- About this exercise
All that should be output is the block of lines below from the line with "Instruction: Open the Default Settings link" to the line with "The height and width of the screenshot is (505, 505).", both included, exactly as written.

- Dataset
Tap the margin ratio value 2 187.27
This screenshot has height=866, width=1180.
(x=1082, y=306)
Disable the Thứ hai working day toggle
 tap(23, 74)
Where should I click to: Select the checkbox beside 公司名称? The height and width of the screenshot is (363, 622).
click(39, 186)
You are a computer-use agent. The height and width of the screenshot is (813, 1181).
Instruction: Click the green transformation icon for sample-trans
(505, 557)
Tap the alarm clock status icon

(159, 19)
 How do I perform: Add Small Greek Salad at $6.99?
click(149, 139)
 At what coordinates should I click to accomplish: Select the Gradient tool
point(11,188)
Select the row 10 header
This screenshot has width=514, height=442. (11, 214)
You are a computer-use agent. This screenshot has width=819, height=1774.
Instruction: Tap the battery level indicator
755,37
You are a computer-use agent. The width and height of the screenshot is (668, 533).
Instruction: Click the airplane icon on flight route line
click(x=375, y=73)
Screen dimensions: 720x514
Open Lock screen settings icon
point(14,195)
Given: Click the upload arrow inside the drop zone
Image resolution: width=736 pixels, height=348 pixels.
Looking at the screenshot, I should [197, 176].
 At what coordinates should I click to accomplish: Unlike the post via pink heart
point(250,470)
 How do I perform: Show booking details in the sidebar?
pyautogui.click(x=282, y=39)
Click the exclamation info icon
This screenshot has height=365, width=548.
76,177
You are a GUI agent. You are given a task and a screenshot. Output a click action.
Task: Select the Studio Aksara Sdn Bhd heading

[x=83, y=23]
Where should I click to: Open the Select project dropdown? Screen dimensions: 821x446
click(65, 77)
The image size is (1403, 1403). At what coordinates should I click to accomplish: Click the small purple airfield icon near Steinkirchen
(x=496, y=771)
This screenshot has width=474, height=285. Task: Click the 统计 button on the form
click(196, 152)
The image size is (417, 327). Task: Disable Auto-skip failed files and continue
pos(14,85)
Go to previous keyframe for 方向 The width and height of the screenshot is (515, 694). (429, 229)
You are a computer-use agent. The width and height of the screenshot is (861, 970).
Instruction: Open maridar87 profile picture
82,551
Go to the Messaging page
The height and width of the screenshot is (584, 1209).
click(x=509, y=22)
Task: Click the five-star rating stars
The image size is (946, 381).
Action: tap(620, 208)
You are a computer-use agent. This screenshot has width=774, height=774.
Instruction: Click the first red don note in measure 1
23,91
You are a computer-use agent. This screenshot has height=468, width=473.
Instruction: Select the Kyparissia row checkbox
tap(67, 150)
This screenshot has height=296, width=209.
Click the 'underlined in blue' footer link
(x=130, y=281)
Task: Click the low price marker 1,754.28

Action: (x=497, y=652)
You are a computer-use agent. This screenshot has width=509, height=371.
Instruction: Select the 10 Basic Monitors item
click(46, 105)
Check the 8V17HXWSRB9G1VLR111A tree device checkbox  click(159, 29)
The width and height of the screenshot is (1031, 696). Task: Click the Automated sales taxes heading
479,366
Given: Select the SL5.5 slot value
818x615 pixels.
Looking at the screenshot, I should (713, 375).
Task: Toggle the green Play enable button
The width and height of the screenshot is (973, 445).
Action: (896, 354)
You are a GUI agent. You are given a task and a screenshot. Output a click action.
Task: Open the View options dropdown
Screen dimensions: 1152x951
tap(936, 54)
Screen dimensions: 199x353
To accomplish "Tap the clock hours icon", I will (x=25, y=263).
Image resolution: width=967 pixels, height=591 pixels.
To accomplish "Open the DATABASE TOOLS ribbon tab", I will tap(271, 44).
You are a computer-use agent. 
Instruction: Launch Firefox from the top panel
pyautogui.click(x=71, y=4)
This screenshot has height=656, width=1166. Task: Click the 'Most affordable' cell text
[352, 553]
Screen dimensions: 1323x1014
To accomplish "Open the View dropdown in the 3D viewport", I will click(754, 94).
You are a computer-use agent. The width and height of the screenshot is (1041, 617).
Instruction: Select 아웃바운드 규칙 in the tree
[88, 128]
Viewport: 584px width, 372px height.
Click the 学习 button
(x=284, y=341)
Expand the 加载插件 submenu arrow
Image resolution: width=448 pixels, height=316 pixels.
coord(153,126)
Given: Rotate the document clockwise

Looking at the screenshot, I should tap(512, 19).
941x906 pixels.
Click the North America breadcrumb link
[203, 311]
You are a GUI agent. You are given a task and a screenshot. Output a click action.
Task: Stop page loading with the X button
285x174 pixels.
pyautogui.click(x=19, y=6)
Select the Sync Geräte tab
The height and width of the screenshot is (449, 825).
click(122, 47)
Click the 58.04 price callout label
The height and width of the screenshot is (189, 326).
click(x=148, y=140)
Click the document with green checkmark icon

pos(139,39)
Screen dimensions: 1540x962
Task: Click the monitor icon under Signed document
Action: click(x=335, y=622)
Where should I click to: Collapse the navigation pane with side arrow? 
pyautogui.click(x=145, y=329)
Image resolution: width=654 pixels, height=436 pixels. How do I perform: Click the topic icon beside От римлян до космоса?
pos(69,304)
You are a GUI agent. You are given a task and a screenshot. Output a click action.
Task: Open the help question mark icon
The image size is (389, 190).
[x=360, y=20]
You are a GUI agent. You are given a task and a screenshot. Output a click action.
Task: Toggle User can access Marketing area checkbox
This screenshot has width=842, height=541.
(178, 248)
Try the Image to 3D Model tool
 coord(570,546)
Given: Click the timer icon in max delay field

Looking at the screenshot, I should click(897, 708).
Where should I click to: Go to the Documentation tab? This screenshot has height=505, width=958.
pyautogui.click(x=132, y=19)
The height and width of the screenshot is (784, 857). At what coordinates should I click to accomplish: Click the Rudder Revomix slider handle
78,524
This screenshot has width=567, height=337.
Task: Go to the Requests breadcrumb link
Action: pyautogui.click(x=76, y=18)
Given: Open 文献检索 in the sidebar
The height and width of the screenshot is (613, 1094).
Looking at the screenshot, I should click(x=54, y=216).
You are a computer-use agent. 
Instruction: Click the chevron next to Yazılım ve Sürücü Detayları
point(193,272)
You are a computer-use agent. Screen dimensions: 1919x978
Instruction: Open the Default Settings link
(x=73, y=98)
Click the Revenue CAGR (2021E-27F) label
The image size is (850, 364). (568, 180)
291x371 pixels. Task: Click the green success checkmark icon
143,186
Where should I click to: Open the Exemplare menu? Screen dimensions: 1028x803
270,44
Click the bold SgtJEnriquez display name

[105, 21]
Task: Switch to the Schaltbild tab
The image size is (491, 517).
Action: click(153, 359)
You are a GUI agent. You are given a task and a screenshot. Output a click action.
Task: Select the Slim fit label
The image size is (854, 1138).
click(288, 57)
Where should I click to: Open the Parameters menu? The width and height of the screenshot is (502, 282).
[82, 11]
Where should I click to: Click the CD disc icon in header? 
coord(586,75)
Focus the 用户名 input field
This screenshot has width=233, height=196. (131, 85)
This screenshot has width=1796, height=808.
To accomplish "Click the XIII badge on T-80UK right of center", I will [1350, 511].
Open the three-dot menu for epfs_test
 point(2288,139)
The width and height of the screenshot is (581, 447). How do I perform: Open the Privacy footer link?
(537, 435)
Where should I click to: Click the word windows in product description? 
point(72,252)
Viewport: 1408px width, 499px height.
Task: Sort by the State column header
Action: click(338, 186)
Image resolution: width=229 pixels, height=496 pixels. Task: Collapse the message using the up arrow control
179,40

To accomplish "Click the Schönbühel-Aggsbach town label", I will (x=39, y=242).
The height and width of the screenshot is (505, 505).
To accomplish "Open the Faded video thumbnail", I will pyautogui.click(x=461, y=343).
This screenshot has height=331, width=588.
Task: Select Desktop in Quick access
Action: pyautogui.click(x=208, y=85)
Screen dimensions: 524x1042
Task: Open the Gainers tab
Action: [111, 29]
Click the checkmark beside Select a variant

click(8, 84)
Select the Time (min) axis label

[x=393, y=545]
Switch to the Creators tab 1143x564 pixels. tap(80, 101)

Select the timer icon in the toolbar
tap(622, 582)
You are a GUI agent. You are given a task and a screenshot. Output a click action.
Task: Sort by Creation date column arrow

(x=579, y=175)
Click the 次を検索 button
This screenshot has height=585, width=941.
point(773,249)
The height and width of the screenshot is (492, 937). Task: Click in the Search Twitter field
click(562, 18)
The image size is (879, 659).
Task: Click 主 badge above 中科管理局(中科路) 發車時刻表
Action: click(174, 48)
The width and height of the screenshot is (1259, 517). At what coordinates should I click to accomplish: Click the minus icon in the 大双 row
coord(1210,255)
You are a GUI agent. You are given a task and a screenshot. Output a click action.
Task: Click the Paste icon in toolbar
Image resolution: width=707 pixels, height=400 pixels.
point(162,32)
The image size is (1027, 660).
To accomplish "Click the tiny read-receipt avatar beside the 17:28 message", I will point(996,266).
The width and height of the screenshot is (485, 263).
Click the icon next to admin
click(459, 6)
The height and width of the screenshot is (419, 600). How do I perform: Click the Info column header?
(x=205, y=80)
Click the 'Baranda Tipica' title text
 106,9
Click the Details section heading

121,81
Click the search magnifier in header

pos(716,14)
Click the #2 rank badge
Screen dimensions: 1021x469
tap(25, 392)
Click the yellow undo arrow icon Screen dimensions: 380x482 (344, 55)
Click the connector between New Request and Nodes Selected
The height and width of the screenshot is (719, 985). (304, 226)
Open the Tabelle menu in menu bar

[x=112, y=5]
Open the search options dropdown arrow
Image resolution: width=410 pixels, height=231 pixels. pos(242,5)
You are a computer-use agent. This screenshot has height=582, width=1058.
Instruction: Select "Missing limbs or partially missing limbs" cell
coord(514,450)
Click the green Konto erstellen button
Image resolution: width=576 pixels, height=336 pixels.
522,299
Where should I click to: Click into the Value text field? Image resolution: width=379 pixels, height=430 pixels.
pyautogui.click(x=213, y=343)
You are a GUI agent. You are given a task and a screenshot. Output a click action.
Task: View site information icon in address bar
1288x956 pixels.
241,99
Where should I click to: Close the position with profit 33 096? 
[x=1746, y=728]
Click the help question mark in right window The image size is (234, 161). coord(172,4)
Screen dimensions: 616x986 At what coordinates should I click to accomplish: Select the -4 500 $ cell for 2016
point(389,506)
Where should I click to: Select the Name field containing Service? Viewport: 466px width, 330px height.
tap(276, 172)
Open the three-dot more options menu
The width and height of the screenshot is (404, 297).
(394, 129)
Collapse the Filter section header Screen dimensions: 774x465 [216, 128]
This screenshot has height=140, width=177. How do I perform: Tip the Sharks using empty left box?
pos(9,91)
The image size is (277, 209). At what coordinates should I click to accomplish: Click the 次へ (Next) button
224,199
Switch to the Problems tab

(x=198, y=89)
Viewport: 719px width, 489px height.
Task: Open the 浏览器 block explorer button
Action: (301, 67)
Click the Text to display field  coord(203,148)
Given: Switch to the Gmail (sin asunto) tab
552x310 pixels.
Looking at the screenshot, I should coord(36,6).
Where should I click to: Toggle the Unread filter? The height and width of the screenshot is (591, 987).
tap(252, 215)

- The completed task
Instruction: Open the Default Settings link
(x=73, y=98)
Click the Revenue CAGR (2021E-27F) label
The image size is (850, 364). (568, 180)
291x371 pixels. Task: Click the green success checkmark icon
143,186
Where should I click to: Open the Exemplare menu? Screen dimensions: 1028x803
270,44
Click the bold SgtJEnriquez display name

[105, 21]
Task: Switch to the Schaltbild tab
The image size is (491, 517).
Action: click(153, 359)
You are a GUI agent. You are given a task and a screenshot. Output a click action.
Task: Select the Slim fit label
The image size is (854, 1138).
click(288, 57)
Where should I click to: Open the Parameters menu? The width and height of the screenshot is (502, 282).
[82, 11]
Where should I click to: Click the CD disc icon in header? 
coord(586,75)
Focus the 用户名 input field
This screenshot has width=233, height=196. (131, 85)
This screenshot has width=1796, height=808.
To accomplish "Click the XIII badge on T-80UK right of center", I will [1350, 511].
Open the three-dot menu for epfs_test
 point(2288,139)
The width and height of the screenshot is (581, 447). How do I perform: Open the Privacy footer link?
(537, 435)
Where should I click to: Click the word windows in product description? 
point(72,252)
Viewport: 1408px width, 499px height.
Task: Sort by the State column header
Action: click(338, 186)
Image resolution: width=229 pixels, height=496 pixels. Task: Collapse the message using the up arrow control
179,40

To accomplish "Click the Schönbühel-Aggsbach town label", I will (x=39, y=242).
The height and width of the screenshot is (505, 505).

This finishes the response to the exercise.